▶ [Assignment]: Show each line of the data below that has the string "screenshot" in it.

▶ [Data under study]:
══════════

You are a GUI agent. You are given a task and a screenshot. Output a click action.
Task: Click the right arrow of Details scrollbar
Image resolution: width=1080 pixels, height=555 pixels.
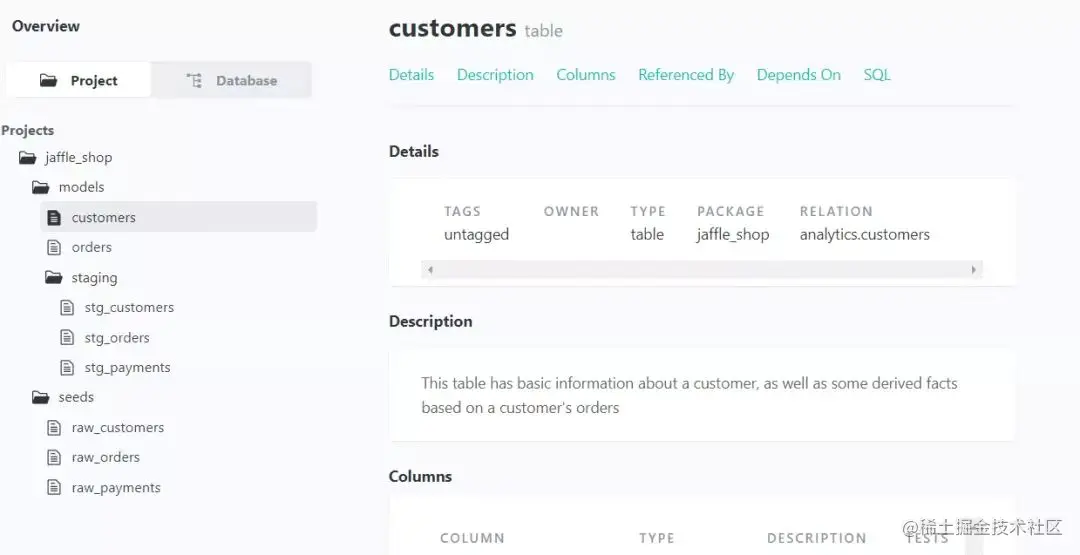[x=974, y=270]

══════════

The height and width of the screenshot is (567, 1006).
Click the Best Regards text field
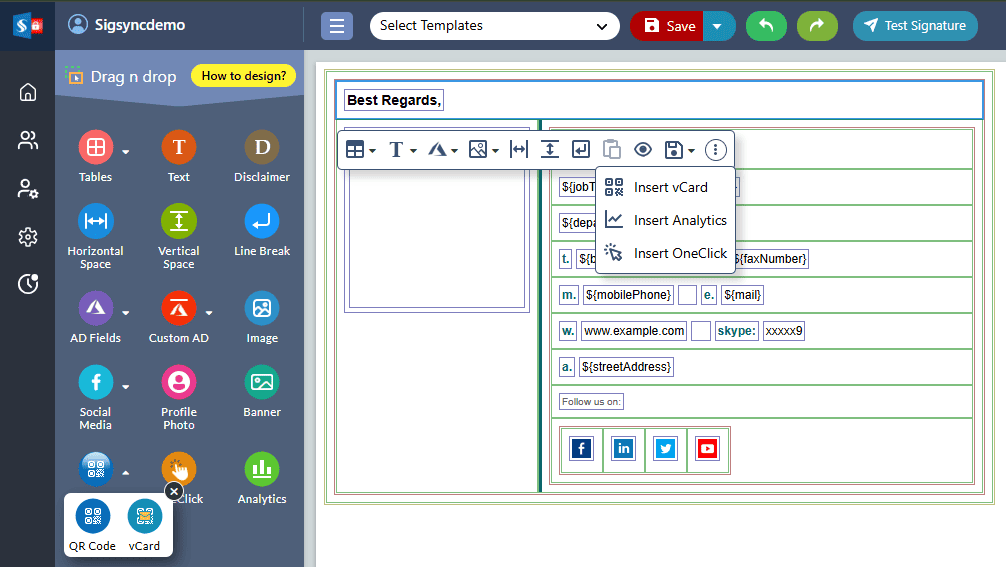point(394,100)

══════════

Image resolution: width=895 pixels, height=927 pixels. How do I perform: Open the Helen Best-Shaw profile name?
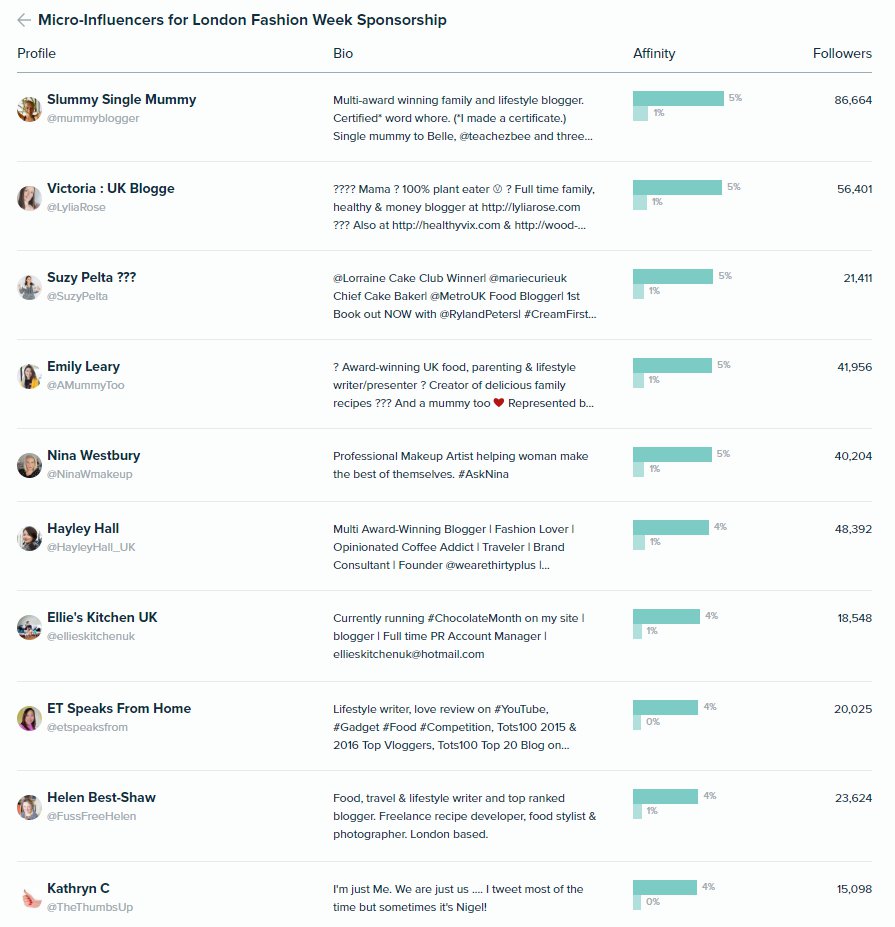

══════════

▶ [Result of this task]:
You are a GUI agent. You are given a task and a screenshot. Output a click action.
The height and width of the screenshot is (567, 1006).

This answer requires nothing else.